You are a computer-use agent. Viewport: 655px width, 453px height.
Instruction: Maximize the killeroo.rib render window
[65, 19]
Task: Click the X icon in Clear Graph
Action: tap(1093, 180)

Aim of the exercise:
Every line in the records has to be written out again exactly.

The completed task:
You are a computer-use agent. Viewport: 655px width, 453px height.
Instruction: Maximize the killeroo.rib render window
[65, 19]
Task: Click the X icon in Clear Graph
Action: tap(1093, 180)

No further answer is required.